When I first read Oedipus the King, one character stood out for me the most. For the greater part of the play, Jocasta’s brother Kreon seemed like an unassuming bystander to the unfolding action of the story, appearing mostly to be of occasional use to Oedipus. Pious and level-headed, Kreon tries to solve problems rationally, or with recourse to the gods. He seemed to be just another member of the sad, dysfunctional family. I would often ask myself, what purpose does he have to the story?

Early in the play, Teiresias reveals to Oedipus that the king himself is the killer he is looking for. Not taking the accusation lightly, Oedipus’ first reaction is to convict Kreon of being the killer, and a threat to his throne. Kreon uses his strong sense of reason to convince Oedipus’ that he does not desire to be King. He says: “Consider it rationally, as I have. Reflect: What man, what sane man, would prefer a king’s power with all its dangers and anxieties, when he could enjoy the same power, without its cares, and sleep in peace each night?” ( p. 49 )

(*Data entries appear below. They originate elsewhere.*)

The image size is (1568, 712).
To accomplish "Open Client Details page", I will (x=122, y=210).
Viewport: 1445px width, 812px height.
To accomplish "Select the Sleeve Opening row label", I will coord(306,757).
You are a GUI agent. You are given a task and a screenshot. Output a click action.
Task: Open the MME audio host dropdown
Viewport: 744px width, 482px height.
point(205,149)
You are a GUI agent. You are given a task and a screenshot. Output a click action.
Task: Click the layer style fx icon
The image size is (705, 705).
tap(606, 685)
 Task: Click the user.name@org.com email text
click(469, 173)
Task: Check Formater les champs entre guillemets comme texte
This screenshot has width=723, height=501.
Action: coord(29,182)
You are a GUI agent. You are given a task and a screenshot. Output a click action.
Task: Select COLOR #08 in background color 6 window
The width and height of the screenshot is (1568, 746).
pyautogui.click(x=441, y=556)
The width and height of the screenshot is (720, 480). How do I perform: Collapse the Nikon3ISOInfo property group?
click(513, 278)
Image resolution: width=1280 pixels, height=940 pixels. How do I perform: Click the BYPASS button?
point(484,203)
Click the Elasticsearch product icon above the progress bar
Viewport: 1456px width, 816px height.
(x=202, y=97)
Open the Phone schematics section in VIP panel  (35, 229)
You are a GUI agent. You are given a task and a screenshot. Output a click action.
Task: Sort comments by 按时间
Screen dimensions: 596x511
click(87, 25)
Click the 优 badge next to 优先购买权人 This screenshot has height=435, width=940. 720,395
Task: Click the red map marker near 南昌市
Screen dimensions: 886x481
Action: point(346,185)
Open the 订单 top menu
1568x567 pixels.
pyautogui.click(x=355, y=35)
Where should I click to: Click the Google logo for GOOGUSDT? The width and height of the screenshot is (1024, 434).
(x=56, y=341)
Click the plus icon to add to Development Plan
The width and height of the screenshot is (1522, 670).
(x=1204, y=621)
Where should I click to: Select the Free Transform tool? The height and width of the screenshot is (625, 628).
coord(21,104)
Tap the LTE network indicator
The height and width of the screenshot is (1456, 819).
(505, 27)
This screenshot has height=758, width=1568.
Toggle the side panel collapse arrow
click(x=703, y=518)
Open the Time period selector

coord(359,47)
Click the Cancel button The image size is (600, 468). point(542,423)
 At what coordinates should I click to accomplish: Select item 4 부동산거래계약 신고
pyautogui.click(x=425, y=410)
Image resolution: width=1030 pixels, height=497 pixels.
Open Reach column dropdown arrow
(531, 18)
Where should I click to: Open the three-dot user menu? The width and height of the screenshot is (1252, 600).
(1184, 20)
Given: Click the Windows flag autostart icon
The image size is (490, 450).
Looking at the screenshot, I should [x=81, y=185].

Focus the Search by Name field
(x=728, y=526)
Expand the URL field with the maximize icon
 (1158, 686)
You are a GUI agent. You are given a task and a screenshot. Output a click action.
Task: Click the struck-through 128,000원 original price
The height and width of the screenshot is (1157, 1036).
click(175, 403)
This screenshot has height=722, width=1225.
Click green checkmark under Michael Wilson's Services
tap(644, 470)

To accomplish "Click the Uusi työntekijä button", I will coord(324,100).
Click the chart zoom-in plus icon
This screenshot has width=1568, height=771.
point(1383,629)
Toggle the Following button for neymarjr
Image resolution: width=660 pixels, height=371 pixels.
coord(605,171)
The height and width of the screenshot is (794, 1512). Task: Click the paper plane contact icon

After their exchange, it seemed to me that there was not much evil to Kreon. His reply convinced even me. However, it foreshadows that Kreon ultimately fills Oedipus’ shoes, and without the reluctance we would assume he had according to this quote. Is Kreon trying to deceive Oedipus? What are his true intentions? At the end of the play there is evidence that Kreon has resented Oedipus’ power, long before the true identity of the false king was revealed. Oedipus pleads with Kreon, “Drive me out of Thebes, do it now, now – drive me someplace where no man can speak to me, where no man can see me anymore.” To which Kreon replies, “Believe me, Oedipus, I would have done it long ago. But I refuse to act until I know precisely what the god desires.” ( p. 89-90 )

This response of Kreon’s not only reveals his ulterior motives, but also calls back to his piety, or his unwillingness to act without god’s aid. I find it interesting how his strong faith is holding him back from his desires. In the process of banishing Oedipus, we catch a glimpse of Kreon’s power-hungry side, which is fully explored later, in Antigone. Oedipus begs, “No. You will not take my daughters, I forbid it.” Kreon’s rejects his plea, saying “You forbid me? You have no power any more. All the great power you once had is gone, gone forever.” ( p. 93-94 )

In short, Kreon really surprised me as a character in an otherwise predictable tale. What first appeared to be an innocent brother-in-law, ( and uncle, sadly ) ends up taking the throne and exiling Oedipus to, in a way, save Thebes.